● **Saved data entries**:
------------------------
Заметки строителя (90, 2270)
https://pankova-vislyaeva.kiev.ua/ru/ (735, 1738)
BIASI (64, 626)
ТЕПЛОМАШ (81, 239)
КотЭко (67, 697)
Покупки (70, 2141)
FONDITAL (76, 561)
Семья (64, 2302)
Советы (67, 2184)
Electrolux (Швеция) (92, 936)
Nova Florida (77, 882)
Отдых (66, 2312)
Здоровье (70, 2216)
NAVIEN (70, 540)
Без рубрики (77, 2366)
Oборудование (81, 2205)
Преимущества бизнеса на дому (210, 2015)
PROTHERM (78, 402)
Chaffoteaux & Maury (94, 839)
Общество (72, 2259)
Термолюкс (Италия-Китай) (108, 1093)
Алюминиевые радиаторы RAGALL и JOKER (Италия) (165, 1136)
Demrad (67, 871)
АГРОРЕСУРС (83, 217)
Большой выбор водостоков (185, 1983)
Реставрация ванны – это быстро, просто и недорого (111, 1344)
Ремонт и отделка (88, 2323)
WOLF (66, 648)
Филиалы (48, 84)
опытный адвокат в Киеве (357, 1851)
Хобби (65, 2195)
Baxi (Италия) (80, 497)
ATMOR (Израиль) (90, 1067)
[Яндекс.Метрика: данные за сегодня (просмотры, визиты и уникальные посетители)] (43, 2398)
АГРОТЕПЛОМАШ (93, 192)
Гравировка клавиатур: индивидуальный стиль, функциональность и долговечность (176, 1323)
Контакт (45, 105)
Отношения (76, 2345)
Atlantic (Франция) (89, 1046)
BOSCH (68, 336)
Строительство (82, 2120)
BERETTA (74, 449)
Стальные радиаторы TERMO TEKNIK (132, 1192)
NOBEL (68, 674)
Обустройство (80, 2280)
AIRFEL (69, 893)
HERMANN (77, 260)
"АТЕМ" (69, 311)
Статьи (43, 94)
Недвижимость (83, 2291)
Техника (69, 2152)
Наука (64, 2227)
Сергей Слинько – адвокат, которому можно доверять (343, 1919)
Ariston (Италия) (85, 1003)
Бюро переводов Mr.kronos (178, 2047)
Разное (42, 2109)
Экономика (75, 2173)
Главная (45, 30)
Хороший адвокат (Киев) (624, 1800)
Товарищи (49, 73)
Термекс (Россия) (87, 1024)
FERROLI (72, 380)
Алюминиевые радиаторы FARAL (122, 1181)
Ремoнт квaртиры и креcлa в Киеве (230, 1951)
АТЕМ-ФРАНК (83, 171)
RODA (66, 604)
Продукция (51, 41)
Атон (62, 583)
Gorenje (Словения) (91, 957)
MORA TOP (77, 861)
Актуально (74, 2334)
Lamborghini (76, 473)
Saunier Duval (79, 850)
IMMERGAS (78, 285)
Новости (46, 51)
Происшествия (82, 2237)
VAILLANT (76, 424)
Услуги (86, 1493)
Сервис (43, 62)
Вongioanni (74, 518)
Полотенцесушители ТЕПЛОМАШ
------------------------
● **WHAT YOU HAVE TO DO**: Could you set down exactly the lines from the one containing "Товарищи (49, 73)" through the last line of the records above, both included?

● **SOLUTION**:
Товарищи (49, 73)
Термекс (Россия) (87, 1024)
FERROLI (72, 380)
Алюминиевые радиаторы FARAL (122, 1181)
Ремoнт квaртиры и креcлa в Киеве (230, 1951)
АТЕМ-ФРАНК (83, 171)
RODA (66, 604)
Продукция (51, 41)
Атон (62, 583)
Gorenje (Словения) (91, 957)
MORA TOP (77, 861)
Актуально (74, 2334)
Lamborghini (76, 473)
Saunier Duval (79, 850)
IMMERGAS (78, 285)
Новости (46, 51)
Происшествия (82, 2237)
VAILLANT (76, 424)
Услуги (86, 1493)
Сервис (43, 62)
Вongioanni (74, 518)
Полотенцесушители ТЕПЛОМАШ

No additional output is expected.